EXERCISE PROMPT:
In your copy of the records, include every word exactly and no pictures.

EXTRACTED INFORMATION:
◇ ◇ ◇ ◇ ◇ ◇ ◇

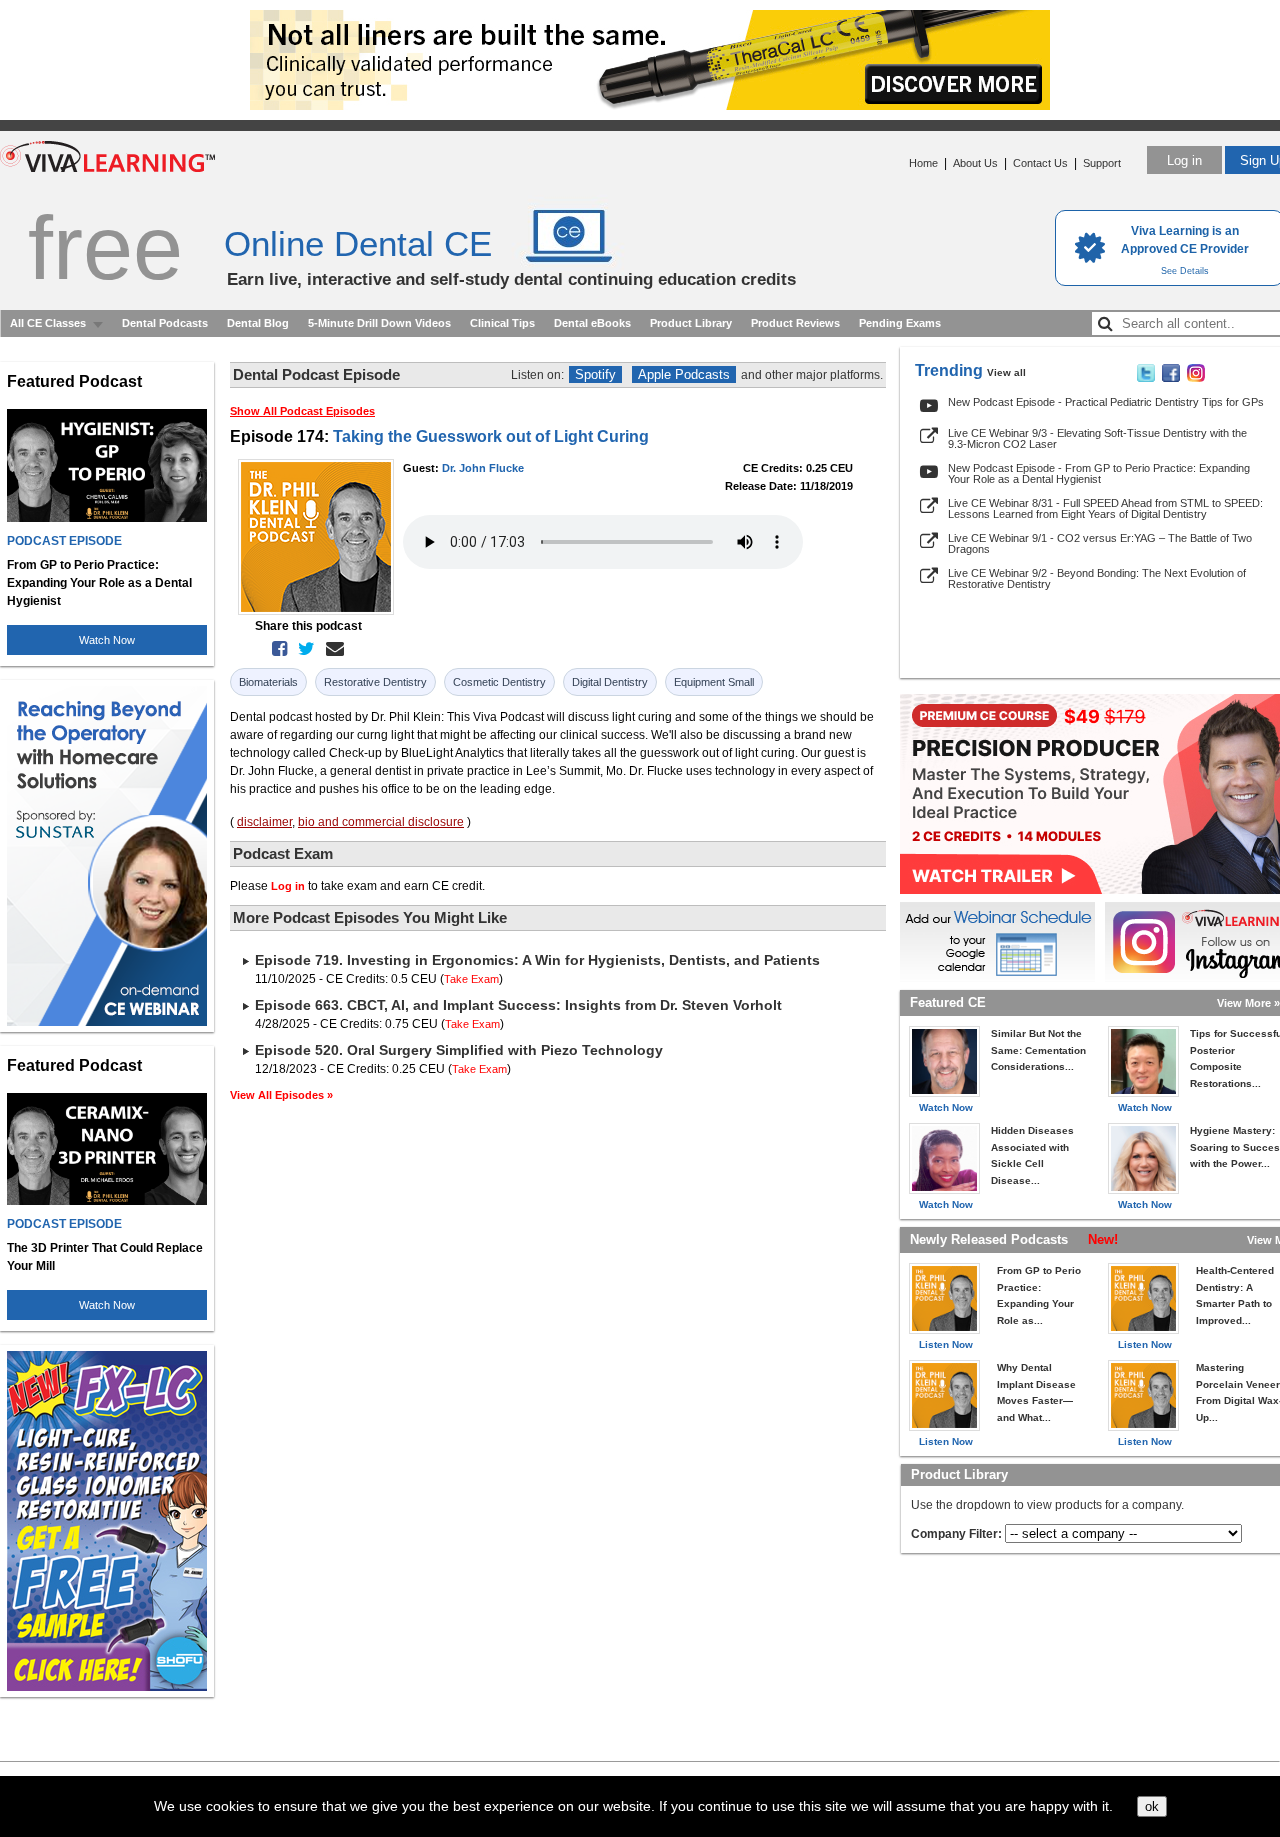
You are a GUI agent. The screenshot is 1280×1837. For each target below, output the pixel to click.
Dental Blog (258, 323)
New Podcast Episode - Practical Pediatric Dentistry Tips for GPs (1106, 402)
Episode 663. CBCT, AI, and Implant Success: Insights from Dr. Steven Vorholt (518, 1005)
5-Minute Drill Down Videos (379, 323)
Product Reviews (795, 323)
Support (1102, 163)
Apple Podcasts (684, 374)
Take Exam (471, 979)
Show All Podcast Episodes (302, 411)
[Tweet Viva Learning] (1146, 378)
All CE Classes (48, 323)
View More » (1248, 1003)
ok (1152, 1806)
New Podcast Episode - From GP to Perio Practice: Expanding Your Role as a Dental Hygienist (1099, 473)
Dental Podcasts (165, 323)
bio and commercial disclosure (381, 822)
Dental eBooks (592, 323)
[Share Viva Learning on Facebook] (1171, 378)
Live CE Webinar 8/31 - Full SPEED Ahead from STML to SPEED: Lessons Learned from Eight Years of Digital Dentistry (1105, 508)
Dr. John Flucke (483, 468)
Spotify (595, 374)
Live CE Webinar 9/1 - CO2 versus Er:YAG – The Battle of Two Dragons (1100, 543)
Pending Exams (900, 323)
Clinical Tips (502, 323)
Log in (1184, 160)
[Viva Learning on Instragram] (1196, 378)
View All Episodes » (281, 1095)
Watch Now (107, 640)
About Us (975, 163)
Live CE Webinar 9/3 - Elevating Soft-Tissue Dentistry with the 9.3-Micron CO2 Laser (1097, 438)
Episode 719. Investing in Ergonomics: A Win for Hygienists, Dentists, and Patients (537, 960)
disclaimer (264, 822)
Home (923, 163)
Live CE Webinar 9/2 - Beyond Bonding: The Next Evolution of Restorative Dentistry (1097, 578)
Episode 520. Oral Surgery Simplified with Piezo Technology (459, 1050)
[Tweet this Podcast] (302, 649)
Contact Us (1040, 163)
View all (1006, 372)
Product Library (691, 323)
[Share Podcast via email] (331, 649)
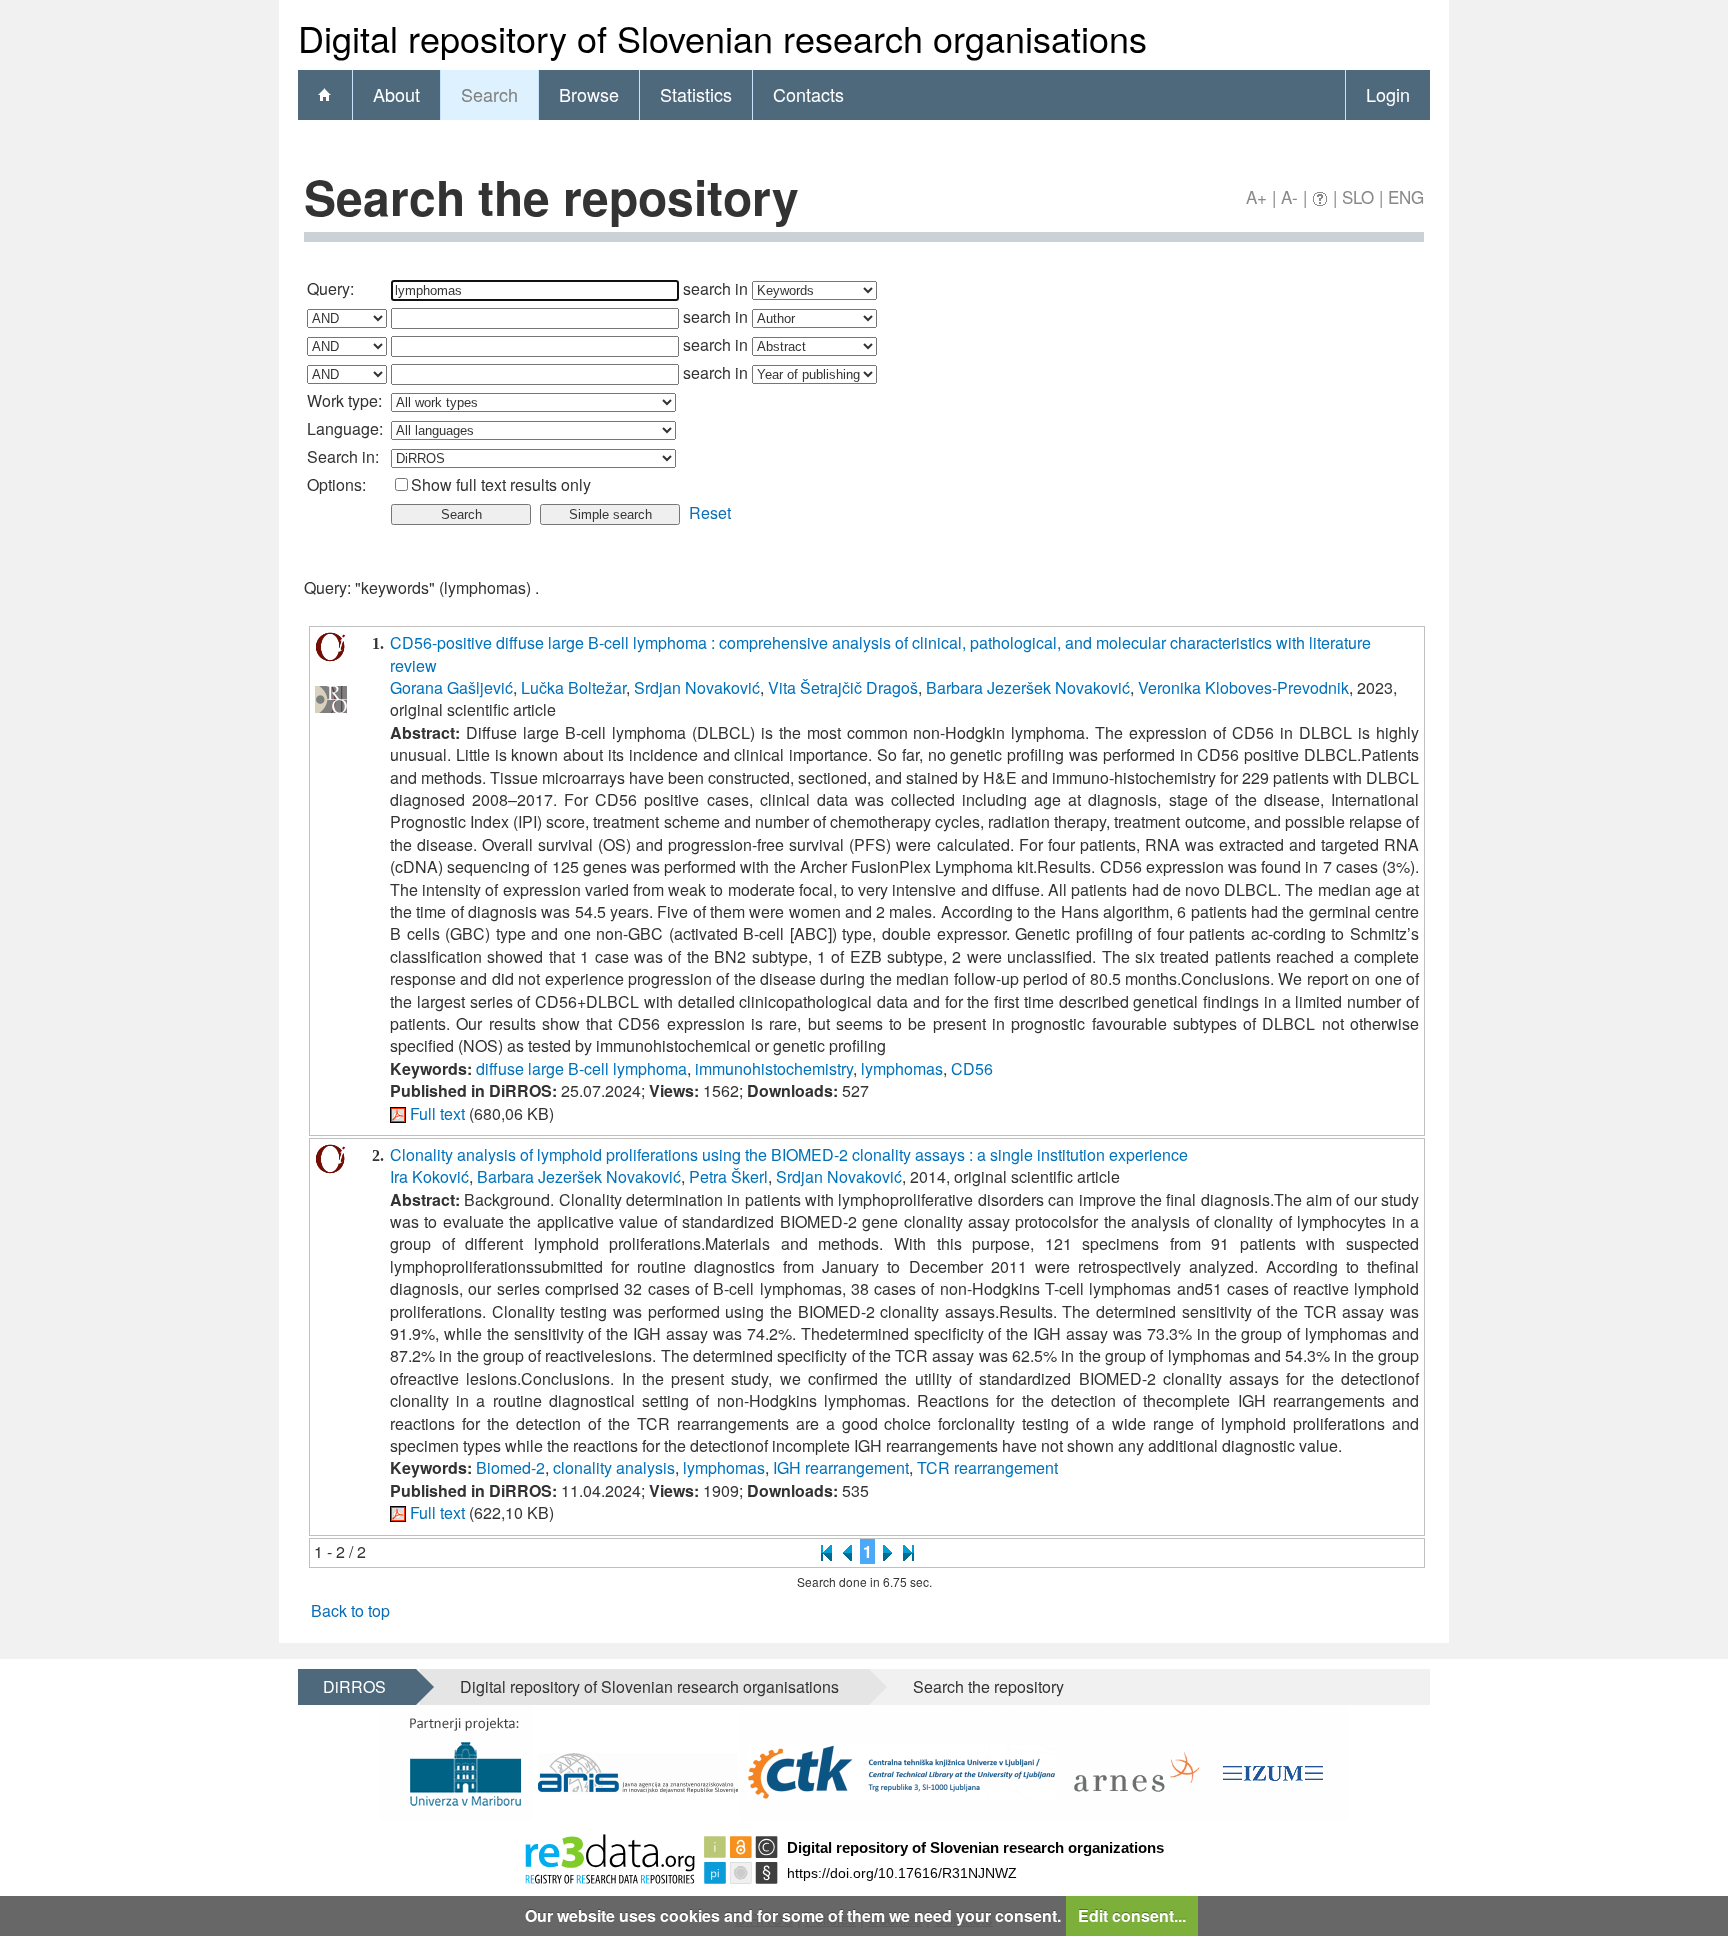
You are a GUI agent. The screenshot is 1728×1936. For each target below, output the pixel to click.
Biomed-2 (510, 1467)
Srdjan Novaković (697, 687)
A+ (1256, 196)
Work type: (344, 400)
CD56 (972, 1068)
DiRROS (354, 1686)
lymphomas (902, 1068)
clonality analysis (614, 1467)
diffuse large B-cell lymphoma (581, 1068)
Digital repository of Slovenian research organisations (649, 1686)
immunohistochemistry (774, 1068)
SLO (1358, 196)
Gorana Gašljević (451, 687)
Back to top (350, 1610)
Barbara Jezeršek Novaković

◇ ◇ ◇ ◇ ◇ ◇ ◇

RESPONSE FOR THIS EXERCISE:
You are a GUI agent. The screenshot is 1280×1837. For each target below, output the pixel to click.
Dental Blog (258, 323)
New Podcast Episode - Practical Pediatric Dentistry Tips for GPs (1106, 402)
Episode 663. CBCT, AI, and Implant Success: Insights from Dr. Steven Vorholt (518, 1005)
5-Minute Drill Down Videos (379, 323)
Product Reviews (795, 323)
Support (1102, 163)
Apple Podcasts (684, 374)
Take Exam (471, 979)
Show All Podcast Episodes (302, 411)
[Tweet Viva Learning] (1146, 378)
All CE Classes (48, 323)
View More » (1248, 1003)
ok (1152, 1806)
New Podcast Episode - From GP to Perio Practice: Expanding Your Role as a Dental Hygienist (1099, 473)
Dental Podcasts (165, 323)
bio and commercial disclosure (381, 822)
Dental eBooks (592, 323)
[Share Viva Learning on Facebook] (1171, 378)
Live CE Webinar 8/31 - Full SPEED Ahead from STML to SPEED: Lessons Learned from Eight Years of Digital Dentistry (1105, 508)
Dr. John Flucke (483, 468)
Spotify (595, 374)
Live CE Webinar 9/1 - CO2 versus Er:YAG – The Battle of Two Dragons (1100, 543)
Pending Exams (900, 323)
Clinical Tips (502, 323)
Log in (1184, 160)
[Viva Learning on Instragram] (1196, 378)
View All Episodes » (281, 1095)
Watch Now (107, 640)
About Us (975, 163)
Live CE Webinar 9/3 - Elevating Soft-Tissue Dentistry with the 9.3-Micron CO2 Laser (1097, 438)
Episode 719. Investing in Ergonomics: A Win for Hygienists, Dentists, and Patients (537, 960)
disclaimer (264, 822)
Home (923, 163)
Live CE Webinar 9/2 - Beyond Bonding: The Next Evolution of Restorative Dentistry (1097, 578)
Episode 520. Oral Surgery Simplified with Piezo Technology (459, 1050)
[Tweet this Podcast] (302, 649)
Contact Us (1040, 163)
View all (1006, 372)
Product Library (691, 323)
[Share Podcast via email] (331, 649)
You are a GUI agent. The screenshot is 1728×1936. For each target below, output the pixel to click.
Biomed-2 (510, 1467)
Srdjan Novaković (697, 687)
A+ (1256, 196)
Work type: (344, 400)
CD56 (972, 1068)
DiRROS (354, 1686)
lymphomas (902, 1068)
clonality analysis (614, 1467)
diffuse large B-cell lymphoma (581, 1068)
Digital repository of Slovenian research organisations (649, 1686)
immunohistochemistry (774, 1068)
SLO (1358, 196)
Gorana Gašljević (451, 687)
Back to top (350, 1610)
Barbara Jezeršek Novaković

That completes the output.